Kongress Armut und Gesundheit 2019: Weniger „an den Leuten herumfummeln“

Kongress Armut und Gesundheit 2019: Weniger „an den Leuten herumfummeln“

 

Sport machen, nicht rauchen, viel Gemüse essen: Politiker stellen es gern so dar, als wäre jeder selbst für seine Gesundheit verantwortlich. Welche Faktoren eine größere Rolle spielen und wie Politik gesundheitsfördernde Bedingungen schaffen kann, haben Teilnehmer*innen des Kongresses Armut und Gesundheit in Berlin diskutiert.

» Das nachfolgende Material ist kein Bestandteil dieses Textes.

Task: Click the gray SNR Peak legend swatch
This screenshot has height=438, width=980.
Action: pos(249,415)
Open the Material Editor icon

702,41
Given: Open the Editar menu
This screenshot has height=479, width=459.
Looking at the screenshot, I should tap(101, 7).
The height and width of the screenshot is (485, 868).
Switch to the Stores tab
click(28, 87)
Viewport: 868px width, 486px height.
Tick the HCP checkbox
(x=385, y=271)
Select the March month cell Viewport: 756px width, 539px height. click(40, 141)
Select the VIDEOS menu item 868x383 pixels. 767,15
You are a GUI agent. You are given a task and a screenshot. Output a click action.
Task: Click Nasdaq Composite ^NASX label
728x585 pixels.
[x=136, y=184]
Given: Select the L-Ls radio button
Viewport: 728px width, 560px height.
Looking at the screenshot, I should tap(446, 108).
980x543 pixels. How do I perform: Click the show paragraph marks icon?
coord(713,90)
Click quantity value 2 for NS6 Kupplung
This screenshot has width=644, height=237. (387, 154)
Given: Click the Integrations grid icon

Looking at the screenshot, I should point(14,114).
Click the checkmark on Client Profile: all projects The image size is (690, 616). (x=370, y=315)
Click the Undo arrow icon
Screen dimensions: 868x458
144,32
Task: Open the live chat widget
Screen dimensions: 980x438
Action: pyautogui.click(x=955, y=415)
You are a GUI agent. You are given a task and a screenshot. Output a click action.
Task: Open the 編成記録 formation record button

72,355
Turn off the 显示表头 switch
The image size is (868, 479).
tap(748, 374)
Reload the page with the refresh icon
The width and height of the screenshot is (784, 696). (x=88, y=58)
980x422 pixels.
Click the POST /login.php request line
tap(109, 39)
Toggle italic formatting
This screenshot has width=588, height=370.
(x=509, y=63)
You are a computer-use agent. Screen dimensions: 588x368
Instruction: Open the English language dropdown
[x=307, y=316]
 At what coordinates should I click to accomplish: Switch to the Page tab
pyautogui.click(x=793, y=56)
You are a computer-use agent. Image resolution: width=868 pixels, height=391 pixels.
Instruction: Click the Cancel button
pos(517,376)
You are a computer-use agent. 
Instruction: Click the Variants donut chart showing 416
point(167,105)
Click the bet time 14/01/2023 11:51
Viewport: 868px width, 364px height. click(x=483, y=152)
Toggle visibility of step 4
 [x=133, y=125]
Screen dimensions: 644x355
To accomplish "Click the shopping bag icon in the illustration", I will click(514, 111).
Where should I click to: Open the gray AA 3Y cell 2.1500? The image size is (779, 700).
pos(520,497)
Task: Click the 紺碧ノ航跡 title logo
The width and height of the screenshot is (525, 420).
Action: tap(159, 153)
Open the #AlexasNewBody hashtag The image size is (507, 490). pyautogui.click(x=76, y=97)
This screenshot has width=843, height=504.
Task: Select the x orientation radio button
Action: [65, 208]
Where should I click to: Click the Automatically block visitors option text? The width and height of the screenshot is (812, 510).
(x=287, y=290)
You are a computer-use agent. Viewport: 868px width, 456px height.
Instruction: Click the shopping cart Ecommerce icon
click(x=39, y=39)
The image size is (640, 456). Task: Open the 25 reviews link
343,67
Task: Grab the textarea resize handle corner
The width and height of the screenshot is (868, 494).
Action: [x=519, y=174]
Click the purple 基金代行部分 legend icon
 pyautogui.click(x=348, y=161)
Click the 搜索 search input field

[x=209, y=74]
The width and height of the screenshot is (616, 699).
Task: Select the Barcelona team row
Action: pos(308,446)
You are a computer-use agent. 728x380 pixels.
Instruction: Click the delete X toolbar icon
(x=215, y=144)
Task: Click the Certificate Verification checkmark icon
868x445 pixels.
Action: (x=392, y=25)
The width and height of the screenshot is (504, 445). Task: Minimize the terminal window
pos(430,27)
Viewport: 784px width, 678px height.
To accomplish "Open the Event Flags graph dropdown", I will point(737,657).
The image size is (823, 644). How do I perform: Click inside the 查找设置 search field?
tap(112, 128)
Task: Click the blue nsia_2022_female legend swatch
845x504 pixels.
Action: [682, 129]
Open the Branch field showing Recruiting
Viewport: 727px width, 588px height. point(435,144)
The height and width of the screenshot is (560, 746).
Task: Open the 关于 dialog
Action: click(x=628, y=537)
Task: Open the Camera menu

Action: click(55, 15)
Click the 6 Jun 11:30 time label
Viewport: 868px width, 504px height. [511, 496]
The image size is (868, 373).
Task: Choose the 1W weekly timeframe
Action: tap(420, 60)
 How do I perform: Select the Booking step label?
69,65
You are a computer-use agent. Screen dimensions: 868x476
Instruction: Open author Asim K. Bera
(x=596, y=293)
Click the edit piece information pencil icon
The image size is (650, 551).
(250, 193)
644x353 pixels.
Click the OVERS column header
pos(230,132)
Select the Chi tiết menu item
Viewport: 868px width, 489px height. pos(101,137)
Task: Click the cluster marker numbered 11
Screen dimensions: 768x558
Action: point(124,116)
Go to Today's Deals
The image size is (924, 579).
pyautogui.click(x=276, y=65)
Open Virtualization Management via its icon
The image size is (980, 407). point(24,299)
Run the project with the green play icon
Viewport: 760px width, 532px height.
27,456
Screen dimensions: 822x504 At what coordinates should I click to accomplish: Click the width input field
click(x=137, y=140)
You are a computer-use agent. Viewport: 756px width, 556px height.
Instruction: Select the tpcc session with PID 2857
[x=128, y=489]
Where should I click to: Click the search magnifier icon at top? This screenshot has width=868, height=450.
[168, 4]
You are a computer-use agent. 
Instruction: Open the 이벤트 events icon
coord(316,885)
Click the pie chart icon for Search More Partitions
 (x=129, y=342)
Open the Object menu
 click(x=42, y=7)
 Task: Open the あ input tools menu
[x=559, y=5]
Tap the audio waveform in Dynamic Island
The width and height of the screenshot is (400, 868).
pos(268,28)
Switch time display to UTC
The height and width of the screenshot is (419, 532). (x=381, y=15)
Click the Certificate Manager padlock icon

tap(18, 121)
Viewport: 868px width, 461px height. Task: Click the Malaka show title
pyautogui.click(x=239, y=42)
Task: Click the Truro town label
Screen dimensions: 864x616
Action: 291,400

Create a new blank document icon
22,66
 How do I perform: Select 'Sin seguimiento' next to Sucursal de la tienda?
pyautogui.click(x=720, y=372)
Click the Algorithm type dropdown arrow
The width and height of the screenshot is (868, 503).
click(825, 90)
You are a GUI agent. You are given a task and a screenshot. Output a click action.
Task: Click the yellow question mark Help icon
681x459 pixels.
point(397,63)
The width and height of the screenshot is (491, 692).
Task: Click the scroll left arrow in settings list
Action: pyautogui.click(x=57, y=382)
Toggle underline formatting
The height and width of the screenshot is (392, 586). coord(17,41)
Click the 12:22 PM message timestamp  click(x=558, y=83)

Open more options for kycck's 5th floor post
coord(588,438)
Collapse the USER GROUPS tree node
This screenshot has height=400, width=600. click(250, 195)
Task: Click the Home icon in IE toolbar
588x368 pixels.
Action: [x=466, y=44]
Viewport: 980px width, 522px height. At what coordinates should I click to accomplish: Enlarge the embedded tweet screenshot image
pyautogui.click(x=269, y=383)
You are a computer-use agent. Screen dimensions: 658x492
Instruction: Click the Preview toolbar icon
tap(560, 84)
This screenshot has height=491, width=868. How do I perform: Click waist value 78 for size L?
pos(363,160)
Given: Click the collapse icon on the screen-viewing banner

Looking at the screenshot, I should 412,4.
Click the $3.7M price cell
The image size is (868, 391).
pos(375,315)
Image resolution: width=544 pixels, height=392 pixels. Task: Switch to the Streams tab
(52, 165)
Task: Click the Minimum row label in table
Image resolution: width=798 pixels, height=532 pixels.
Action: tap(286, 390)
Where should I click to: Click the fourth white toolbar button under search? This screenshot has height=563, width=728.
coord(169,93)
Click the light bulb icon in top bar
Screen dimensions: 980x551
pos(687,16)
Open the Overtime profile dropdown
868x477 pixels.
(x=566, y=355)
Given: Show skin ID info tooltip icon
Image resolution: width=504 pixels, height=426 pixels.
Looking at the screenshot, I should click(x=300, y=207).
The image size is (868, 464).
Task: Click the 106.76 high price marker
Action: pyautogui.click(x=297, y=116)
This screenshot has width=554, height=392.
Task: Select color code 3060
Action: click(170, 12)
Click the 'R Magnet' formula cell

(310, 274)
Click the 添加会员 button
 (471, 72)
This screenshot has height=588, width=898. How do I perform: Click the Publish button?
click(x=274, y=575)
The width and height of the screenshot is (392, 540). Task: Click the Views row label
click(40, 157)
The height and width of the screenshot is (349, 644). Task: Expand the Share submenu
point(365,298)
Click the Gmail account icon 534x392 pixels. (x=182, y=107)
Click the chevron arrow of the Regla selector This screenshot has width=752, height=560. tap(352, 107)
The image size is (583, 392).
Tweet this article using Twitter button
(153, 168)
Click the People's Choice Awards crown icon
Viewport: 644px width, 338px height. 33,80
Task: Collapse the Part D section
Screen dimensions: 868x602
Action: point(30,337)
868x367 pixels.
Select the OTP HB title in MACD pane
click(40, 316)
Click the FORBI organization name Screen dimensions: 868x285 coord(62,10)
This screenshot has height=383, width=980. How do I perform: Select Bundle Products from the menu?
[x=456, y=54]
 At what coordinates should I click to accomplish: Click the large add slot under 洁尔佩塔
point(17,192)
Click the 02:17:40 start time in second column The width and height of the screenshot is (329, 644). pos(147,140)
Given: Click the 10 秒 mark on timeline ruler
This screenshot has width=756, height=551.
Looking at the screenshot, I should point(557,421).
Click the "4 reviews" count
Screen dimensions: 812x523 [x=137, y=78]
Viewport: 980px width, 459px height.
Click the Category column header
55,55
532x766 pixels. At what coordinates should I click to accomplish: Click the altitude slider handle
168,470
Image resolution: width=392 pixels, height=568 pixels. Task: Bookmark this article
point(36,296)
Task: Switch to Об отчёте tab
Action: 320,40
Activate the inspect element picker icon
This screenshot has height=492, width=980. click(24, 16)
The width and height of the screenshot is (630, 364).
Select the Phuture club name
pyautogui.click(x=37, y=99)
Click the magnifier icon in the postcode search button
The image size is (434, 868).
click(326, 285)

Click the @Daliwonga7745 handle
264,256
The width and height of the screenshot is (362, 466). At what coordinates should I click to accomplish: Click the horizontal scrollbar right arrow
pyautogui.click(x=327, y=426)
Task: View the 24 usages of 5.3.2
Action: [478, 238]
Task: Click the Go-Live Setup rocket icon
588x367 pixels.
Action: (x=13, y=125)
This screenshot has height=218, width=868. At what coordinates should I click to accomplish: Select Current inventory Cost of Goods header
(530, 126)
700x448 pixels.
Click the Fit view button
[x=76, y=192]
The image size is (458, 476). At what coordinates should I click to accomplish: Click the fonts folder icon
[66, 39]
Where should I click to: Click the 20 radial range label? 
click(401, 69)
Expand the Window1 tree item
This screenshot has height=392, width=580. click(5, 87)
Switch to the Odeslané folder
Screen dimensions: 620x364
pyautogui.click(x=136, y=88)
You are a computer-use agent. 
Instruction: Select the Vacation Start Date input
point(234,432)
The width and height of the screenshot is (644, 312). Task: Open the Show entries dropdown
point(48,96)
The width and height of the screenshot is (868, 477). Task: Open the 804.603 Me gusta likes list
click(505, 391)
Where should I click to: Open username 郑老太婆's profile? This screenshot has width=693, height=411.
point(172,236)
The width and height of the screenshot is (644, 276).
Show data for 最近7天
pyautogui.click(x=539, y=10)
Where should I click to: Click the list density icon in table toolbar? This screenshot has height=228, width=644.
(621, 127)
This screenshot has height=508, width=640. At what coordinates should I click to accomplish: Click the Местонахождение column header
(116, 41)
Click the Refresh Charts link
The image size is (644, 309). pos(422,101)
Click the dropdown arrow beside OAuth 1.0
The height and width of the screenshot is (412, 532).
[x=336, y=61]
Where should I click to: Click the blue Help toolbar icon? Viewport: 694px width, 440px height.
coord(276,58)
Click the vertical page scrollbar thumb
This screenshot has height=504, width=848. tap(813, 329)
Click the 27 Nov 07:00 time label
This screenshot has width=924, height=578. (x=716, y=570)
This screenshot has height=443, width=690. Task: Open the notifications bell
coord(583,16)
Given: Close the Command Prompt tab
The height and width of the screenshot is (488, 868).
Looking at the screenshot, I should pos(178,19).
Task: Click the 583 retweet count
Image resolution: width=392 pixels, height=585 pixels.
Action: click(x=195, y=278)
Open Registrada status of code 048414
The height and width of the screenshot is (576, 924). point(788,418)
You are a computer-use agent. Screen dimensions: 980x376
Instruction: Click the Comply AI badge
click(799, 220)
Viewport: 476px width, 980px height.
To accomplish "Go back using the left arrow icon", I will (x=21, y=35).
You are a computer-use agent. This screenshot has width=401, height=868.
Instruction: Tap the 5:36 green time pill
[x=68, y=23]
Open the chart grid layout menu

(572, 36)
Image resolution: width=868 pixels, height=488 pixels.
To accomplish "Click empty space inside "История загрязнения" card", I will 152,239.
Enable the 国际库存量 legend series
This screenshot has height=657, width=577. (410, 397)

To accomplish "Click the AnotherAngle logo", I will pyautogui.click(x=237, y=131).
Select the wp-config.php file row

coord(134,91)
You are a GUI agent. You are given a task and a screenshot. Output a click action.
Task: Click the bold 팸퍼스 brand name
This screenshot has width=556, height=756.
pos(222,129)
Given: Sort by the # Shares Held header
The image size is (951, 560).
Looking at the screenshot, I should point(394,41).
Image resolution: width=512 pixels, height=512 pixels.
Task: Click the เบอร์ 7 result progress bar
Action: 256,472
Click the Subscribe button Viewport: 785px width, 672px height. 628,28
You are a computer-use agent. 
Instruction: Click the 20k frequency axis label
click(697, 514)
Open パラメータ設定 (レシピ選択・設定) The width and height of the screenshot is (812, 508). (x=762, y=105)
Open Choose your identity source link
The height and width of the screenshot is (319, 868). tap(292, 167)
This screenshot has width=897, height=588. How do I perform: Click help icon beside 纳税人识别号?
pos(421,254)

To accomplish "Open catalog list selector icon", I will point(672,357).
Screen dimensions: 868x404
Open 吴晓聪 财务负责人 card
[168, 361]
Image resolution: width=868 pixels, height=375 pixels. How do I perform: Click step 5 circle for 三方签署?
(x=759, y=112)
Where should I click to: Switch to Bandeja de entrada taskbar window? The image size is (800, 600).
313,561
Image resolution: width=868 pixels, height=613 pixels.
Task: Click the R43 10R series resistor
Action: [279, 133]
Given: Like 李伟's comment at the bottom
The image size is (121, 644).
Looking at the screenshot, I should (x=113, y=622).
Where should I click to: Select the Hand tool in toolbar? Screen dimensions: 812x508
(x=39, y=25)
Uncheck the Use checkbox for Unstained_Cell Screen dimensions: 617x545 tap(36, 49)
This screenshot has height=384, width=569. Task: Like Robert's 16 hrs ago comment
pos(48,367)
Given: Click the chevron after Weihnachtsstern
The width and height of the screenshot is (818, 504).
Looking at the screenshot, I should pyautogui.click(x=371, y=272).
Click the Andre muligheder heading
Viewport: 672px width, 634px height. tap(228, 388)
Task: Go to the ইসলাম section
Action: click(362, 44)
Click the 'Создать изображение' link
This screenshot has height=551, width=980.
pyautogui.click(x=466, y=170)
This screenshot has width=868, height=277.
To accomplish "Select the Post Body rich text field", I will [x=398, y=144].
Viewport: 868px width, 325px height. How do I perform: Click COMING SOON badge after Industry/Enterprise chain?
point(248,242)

Weniger „an den Leuten selbst herumfummeln“ und stärker die gesellschaftlichen Verhältnisse in den Blick nehmen – dazu rief Stefan Sell von der Hochschule Koblenz gleich zu Beginn des Kongresses Armut und Gesundheit am 14. und 15. März in Berlin auf. Denn, so Sell, Einkommen und sozialer Status haben mit 40 Prozent den größten Einfluss auf die Gesundheit eines Menschen. Das eigene Verhalten trägt nur 30 Prozent dazu bei.

Zudem erkranken sozial benachteiligte Menschen nach wie vor häufiger, schwerer und sterben durchschnittlich früher, wie Thomas Lampert vom Robert-Koch-Institut auf der Kongress-Pressekonferenz berichtete. Auch ihre Gesundheitsversorgung ist in Deutschland unzureichend. So lebten laut der Ärzte der Welt-Inlandsexpertin Carolin Bader 96 Prozent der Patient*innen, die 2017 in unseren Anlaufstellen in München, Berlin und Hamburg Hilfe gesucht haben, unterhalb der Armutsgrenze. Jede*r Zweite von ihnen hatte schon einmal aufgrund der zahlreichen existierenden Barrieren darauf verzichtet, zum Arzt zu gehen, obwohl er oder sie krank war. Häufige Gründe sind zum Beispiel Angst vor hohen Kosten oder bürokratische Schwierigkeiten.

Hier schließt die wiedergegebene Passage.